PAGE EXCERPT:
Sunday, July 31, 2011

dozier's birthday

We were able to get together with everyone last week for Dozier's 33rd birthday at Rae's Coastal Cafe. 

Man, we're getting old!

Saturday, July 30, 2011

chateau elan

Last weekend, I went to Chateau Elan with my best girls - Natalie and Martha.  We have been friends for more years than not!

At dinner at Versailles.  Martha and I loved our roast chicken with mac and cheese and bacon-wrapped asparagus.  Natalie wasn't as big a fan of her trout.

Entrance

Pool where we soaked up some sun (hot) on Saturday.

A little Irish pub there that had live music.

On Saturday night, we went to a painting class.  Here is what we were supposed to paint...

Mine about halfway through...

Our finished products - I think everyone's looked really good!!

The muscadine vineyard.

The winery.

Fun, relaxing weekend!

megan's bachelorette

Two weekends ago, we went to Charleston for Megan's bachelorette!
Sullivan's Island on Saturday
Casey, me, Emily, Lauren, Megan

We rented this cute, little condo right off King Street downtown - perfect!

Megan and her party boa!

This random mime starting dancing with Megan after we left dinner.

Her purse spilled all over the sidewalk and he helped her pick everything up.  :)

We hit the rooftop bar at Market Street Pavillion Hotel after dinner.  Great views!

We had dinner on Saturday at Social Wine Bar.  It was fantastic!

megan's shower

 On July 9th, we hosted a kitchen shower for Megan.  It was great to see everyone and celebrate!

The hostesses with Megan.
The black and tan crew - popular clothing color for the day.  ;) 

Megan's loot

Megan's aunt and cousin came from PA for the shower. 

Megan opening her cake servers!

Girls with Megan

The spread

4th

We enjoyed our annual trip to the lake for the 4th!  Megan and Adi even got to visit on Saturday!

The back half of the boat enjoying the scenery and sun!


Brad decided to pie Allen with whipped cream one night.  And, Allen sought revenge on the whole crew.  :)

Wednesday, July 27, 2011

black bean & corn cakes with cilantro sour cream

This was my first attempt at Weight Watchers food.  It's funny - I find myself drawn to the Mexican and pasta dishes most.  :)


Weight Watchers Recipe

Course: light meals

PointsPlus™ Value: 8

Servings: 2

Preparation Time: 16 min

Cooking Time: 10 min

Level of Difficulty: Easy

Yellow cornmeal gives a crisp, golden coating to these slightly spicy bean patties. Cilantro sour cream is their refreshing foil.


10 oz canned black beans, drained, rinsed and coarsely mashed

1/4 cup low-fat shredded cheddar cheese

1/4 cup frozen corn kernels, thawed

3 Tbsp yellow cornmeal

2 Tbsp cilantro, fresh, chopped

1 large egg white

1 can chipotle peppers in adobo sauce, minced

1 medium scallion, chopped

1 clove medium garlic clove, minced

1 1/2 tsp ground cumin

1/4 tsp table salt

1 Tbsp Corn Oil

1/4 cup fat-free sour cream

1 tsp lime zest, grated

1 tsp fresh lime juice


Combine the beans, cheese, corn, 1 tablespoon of the cornmeal, 1 tablespoon of the cilantro, the egg white, chipotle pepper, scallion, garlic, cumin and salt in a medium bowl until well mixed. Divide the mixture into 4 balls.

EXTRACTED DATA:
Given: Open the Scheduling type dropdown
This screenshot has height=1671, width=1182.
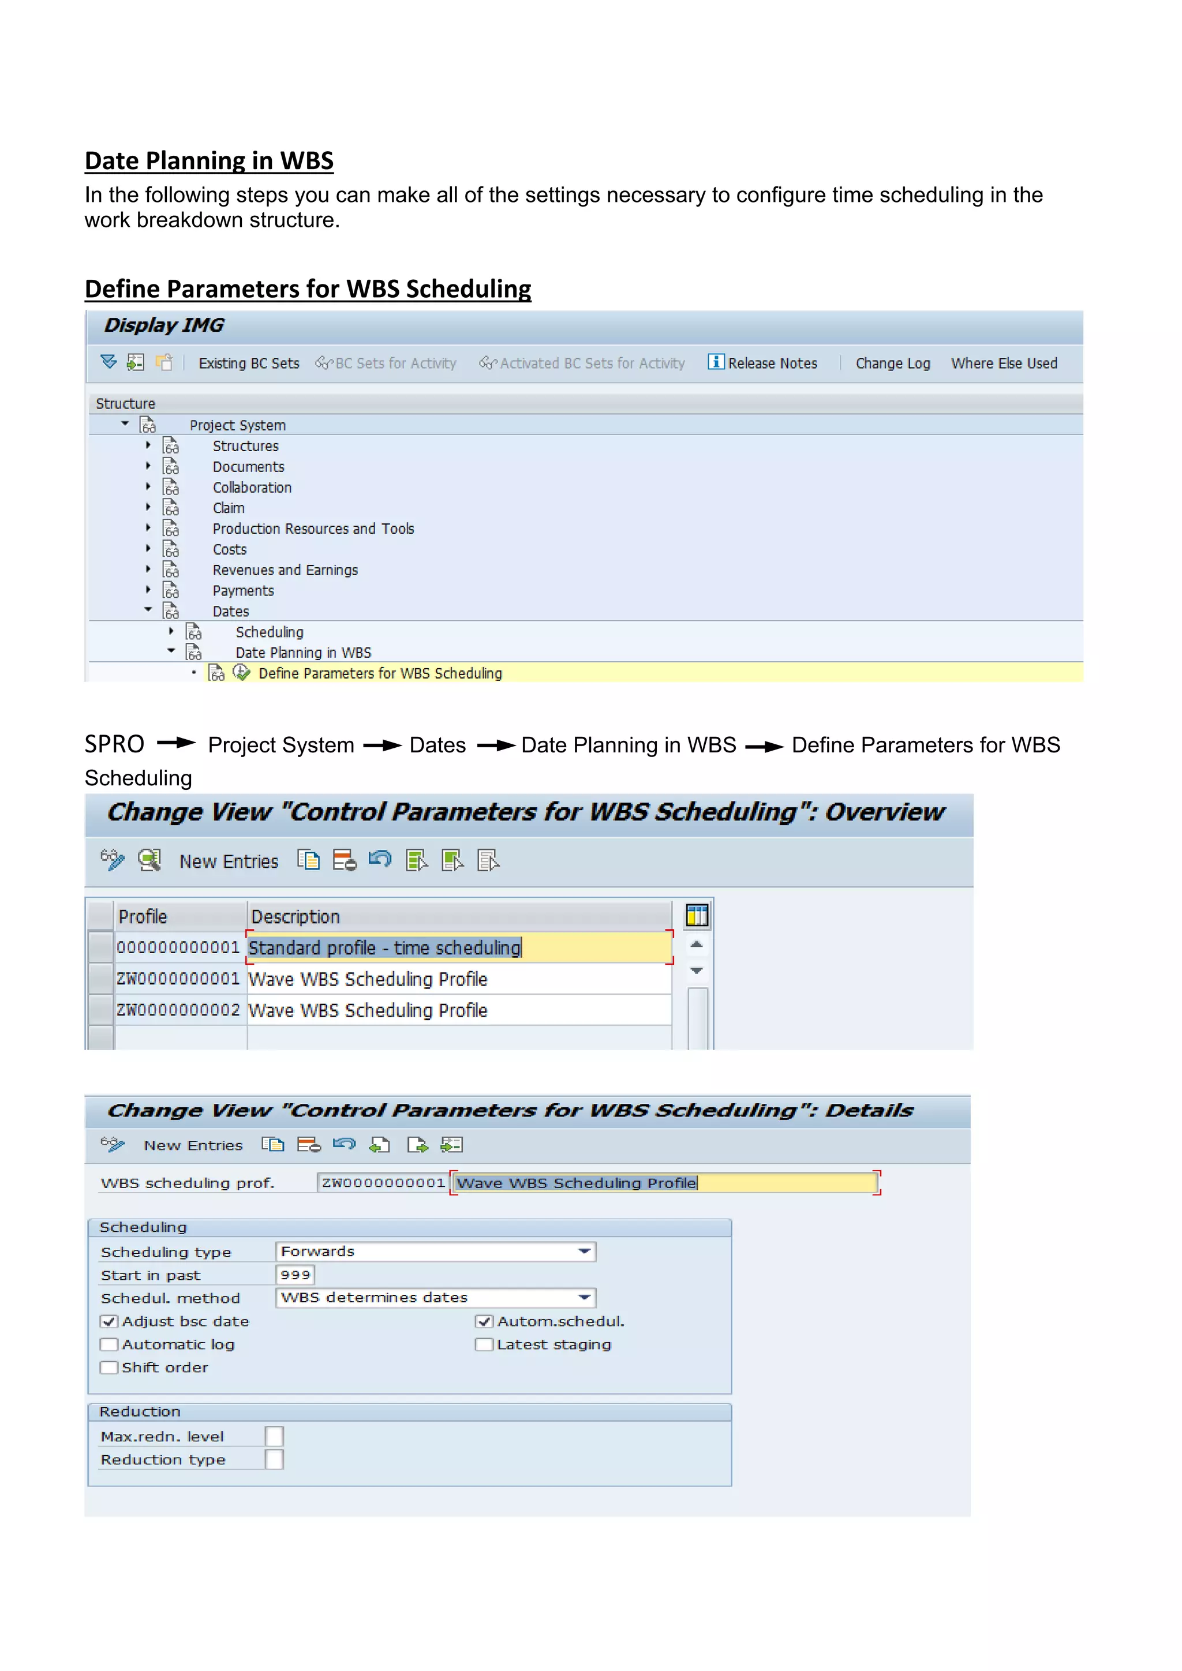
* * *
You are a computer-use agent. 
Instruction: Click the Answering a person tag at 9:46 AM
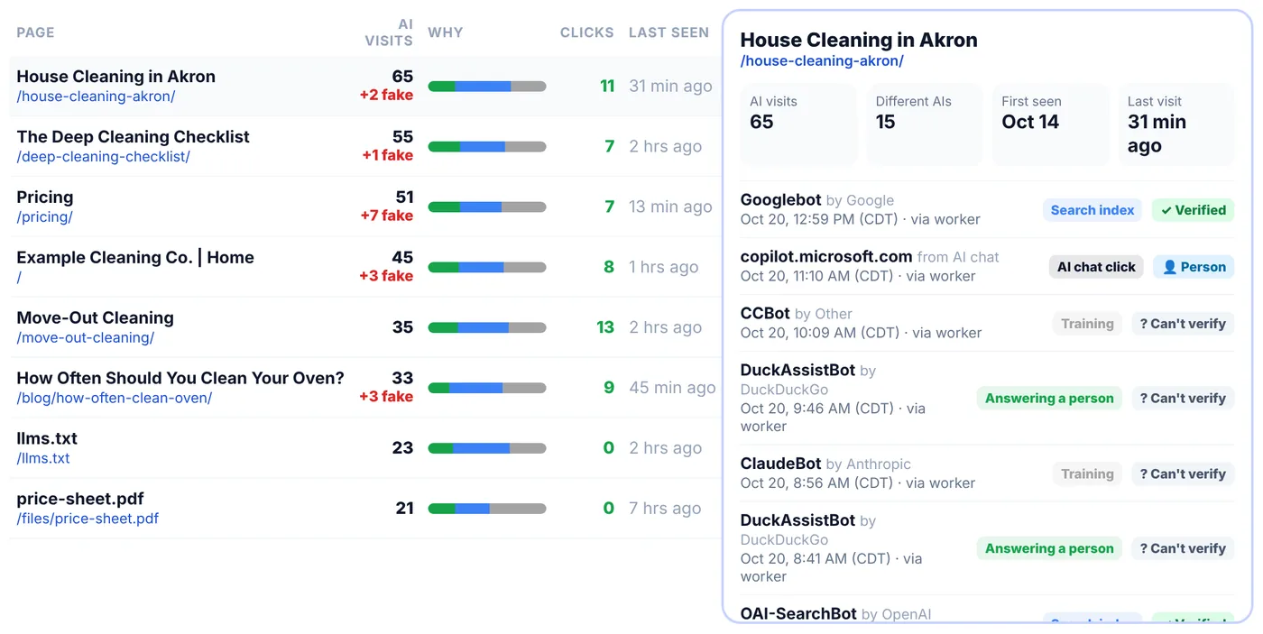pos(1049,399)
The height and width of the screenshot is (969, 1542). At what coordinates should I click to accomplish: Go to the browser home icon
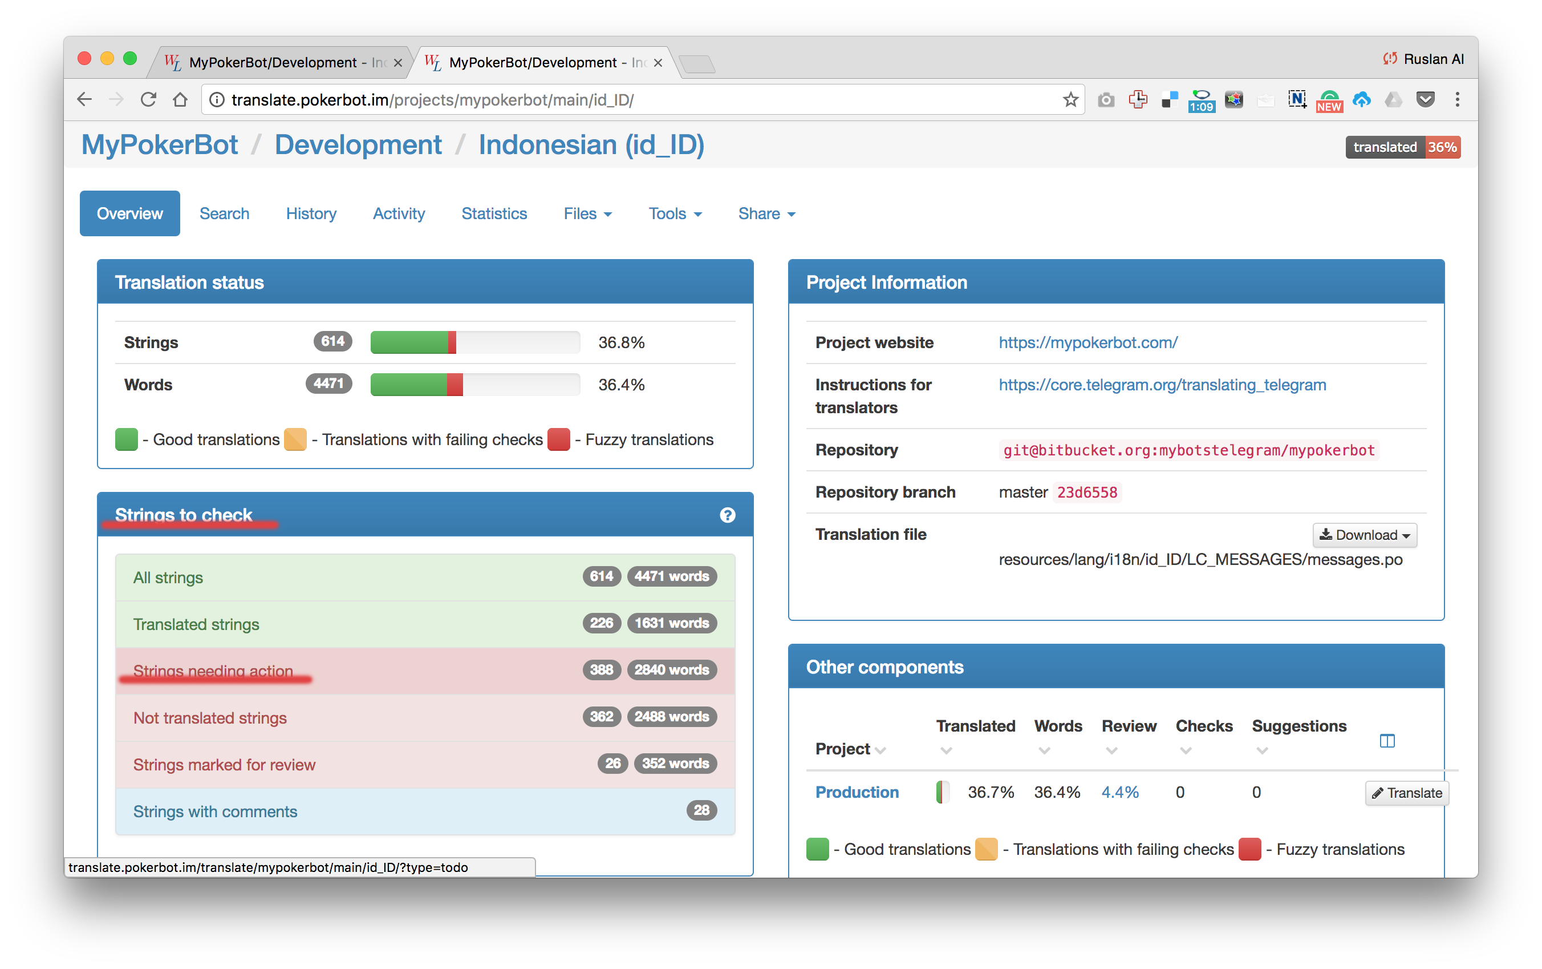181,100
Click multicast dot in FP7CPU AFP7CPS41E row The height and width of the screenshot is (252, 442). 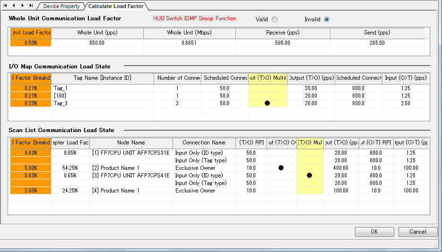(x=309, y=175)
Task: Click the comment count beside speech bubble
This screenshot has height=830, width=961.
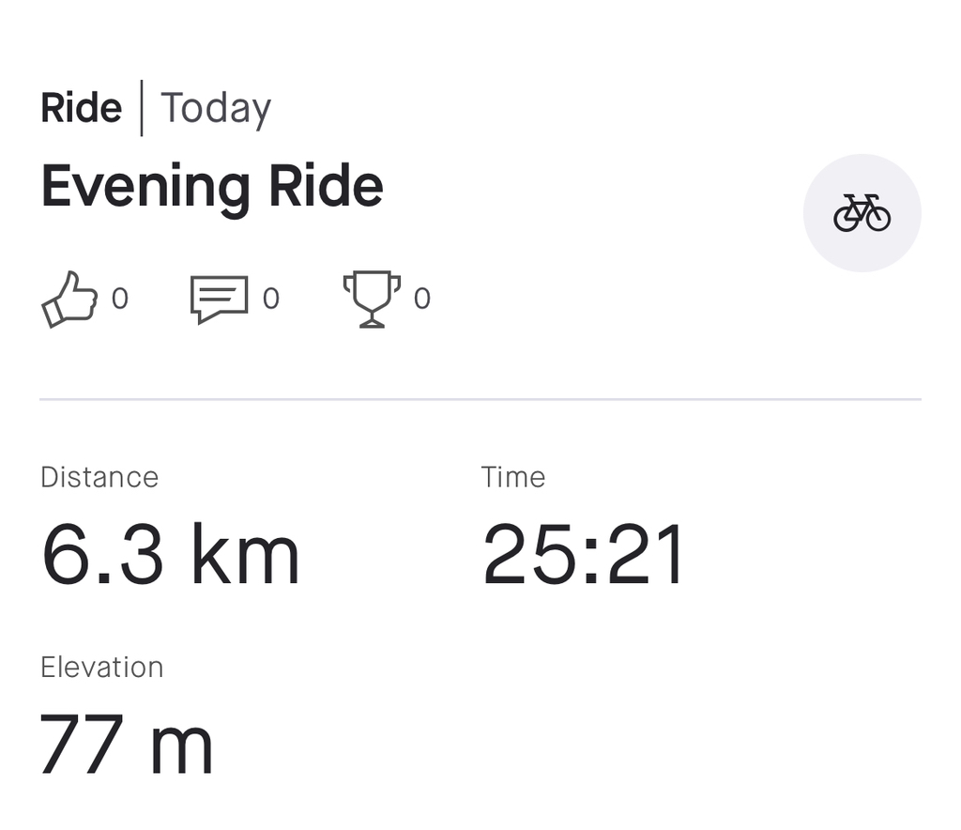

ACTIONS TO TAKE:
(a) For the blog page, state whether each statement agrees with the text, answering yes or no and quoting the deciding words exactly: (i) Dozier's 33rd birthday was celebrated at Rae's Coastal Cafe; (ii) Natalie enjoyed her trout at dinner at Versailles; (iii) the black bean and corn cakes recipe lists four servings.
(b) Set down the passage of the blog page that begins at the words "A little Irish" and stops after the words "about halfway through...".
The material is not needed for this.

FULL ANSWERS:
(a)
(i) Yes: "We were able to get together with everyone last week for Dozier's 33rd birthday at Rae's Coastal Cafe."
(ii) No: "Natalie wasn't as big a fan of her trout."
(iii) No: "Servings: 2"

(b)
A little Irish pub there that had live music.

On Saturday night, we went to a painting class.  Here is what we were supposed to paint...

Mine about halfway through...